Skip to content

ColBERT

ColBERT ranker.

Parameters

Examples

>>> from neural_cherche import models, rank
>>> from pprint import pprint
>>> import torch

>>> _ = torch.manual_seed(42)

>>> encoder = models.ColBERT(
...     model_name_or_path="raphaelsty/neural-cherche-colbert",
...     device="mps",
... )

>>> documents = [
...     {"id": 0, "document": "Food"},
...     {"id": 1, "document": "Sports"},
...     {"id": 2, "document": "Cinema"},
... ]

>>> queries = ["Food", "Sports", "Cinema"]

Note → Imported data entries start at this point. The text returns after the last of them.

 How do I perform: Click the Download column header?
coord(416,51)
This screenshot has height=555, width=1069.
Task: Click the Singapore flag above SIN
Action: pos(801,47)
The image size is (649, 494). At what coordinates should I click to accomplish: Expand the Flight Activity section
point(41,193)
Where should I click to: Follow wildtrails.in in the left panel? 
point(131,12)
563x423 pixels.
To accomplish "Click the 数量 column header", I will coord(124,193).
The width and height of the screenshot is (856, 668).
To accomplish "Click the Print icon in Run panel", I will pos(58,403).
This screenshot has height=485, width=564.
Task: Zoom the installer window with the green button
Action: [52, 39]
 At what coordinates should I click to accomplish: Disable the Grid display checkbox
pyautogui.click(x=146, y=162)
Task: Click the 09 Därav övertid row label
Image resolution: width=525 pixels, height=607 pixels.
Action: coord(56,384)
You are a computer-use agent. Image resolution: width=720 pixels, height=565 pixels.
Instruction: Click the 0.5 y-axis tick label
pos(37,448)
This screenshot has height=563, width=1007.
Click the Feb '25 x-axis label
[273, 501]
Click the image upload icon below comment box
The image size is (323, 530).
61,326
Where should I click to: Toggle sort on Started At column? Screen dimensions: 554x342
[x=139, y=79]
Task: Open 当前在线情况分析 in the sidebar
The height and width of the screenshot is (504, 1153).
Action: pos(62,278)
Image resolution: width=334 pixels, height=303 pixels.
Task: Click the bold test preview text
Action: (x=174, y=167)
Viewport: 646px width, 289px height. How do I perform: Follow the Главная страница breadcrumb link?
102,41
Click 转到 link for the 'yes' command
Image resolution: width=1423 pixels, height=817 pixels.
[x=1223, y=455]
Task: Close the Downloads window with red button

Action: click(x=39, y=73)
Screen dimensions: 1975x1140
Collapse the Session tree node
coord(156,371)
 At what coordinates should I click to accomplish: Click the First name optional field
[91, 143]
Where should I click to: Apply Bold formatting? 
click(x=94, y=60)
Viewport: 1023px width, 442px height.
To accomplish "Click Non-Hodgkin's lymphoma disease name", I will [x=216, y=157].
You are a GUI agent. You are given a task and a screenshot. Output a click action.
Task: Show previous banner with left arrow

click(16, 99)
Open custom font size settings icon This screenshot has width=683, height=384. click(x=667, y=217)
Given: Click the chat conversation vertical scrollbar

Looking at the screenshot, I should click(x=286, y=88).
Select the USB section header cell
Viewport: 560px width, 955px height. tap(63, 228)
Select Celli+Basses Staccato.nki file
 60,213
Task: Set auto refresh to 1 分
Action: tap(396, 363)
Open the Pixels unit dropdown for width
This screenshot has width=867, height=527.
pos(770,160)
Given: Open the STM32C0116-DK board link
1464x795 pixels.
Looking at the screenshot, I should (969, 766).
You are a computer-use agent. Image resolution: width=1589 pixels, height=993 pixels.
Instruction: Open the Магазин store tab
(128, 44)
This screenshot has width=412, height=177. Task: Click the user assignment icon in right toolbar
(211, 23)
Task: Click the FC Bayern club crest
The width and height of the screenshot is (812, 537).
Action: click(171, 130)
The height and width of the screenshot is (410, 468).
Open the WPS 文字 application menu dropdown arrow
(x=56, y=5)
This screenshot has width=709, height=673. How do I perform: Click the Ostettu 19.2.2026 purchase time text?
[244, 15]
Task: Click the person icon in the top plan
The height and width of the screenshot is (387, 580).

>>> ranker = rank.ColBERT(
...    key="id",
...    on=["document"],
...    model=encoder,
... )

>>> queries_embeddings = ranker.encode_queries(
...     queries=queries,
...     batch_size=3,
... )

>>> documents_embeddings = ranker.encode_documents(
...     documents=documents,
...     batch_size=3,
... )

>>> scores = ranker(
...     documents=[documents for _ in queries],
...     queries_embeddings=queries_embeddings,
...     documents_embeddings=documents_embeddings,
...     batch_size=3,
...     tqdm_bar=True,
...     k=3,
... )

>>> pprint(scores)
[[{'document': 'Food', 'id': 0, 'similarity': 20.23601531982422},
  {'document': 'Cinema', 'id': 2, 'similarity': 7.255690574645996},
  {'document': 'Sports', 'id': 1, 'similarity': 6.666046142578125}],
 [{'document': 'Sports', 'id': 1, 'similarity': 21.373430252075195},
  {'document': 'Cinema', 'id': 2, 'similarity': 5.494492053985596},
  {'document': 'Food', 'id': 0, 'similarity': 4.814355850219727}],
 [{'document': 'Sports', 'id': 1, 'similarity': 9.25660228729248},
  {'document': 'Food', 'id': 0, 'similarity': 8.206350326538086},
  {'document': 'Cinema', 'id': 2, 'similarity': 5.496612548828125}]]

Methods

call

Rank documents givent queries.

Parameters

  • documents (list[list[dict]])
  • queries_embeddings (dict[str, torch.Tensor])
  • documents_embeddings (dict[str, torch.Tensor])
  • batch_size (int) – defaults to 32
  • tqdm_bar (bool) – defaults to True
  • k (int) – defaults to None
encode_documents

Encode documents.

Parameters

  • documents (list[str])
  • batch_size (int) – defaults to 32
  • tqdm_bar (bool) – defaults to True
  • query_mode (bool) – defaults to False
  • kwargs
encode_queries

Encode queries.

Parameters

  • queries (list[str])
  • batch_size (int) – defaults to 32
  • tqdm_bar (bool) – defaults to True
  • query_mode (bool) – defaults to True
  • kwargs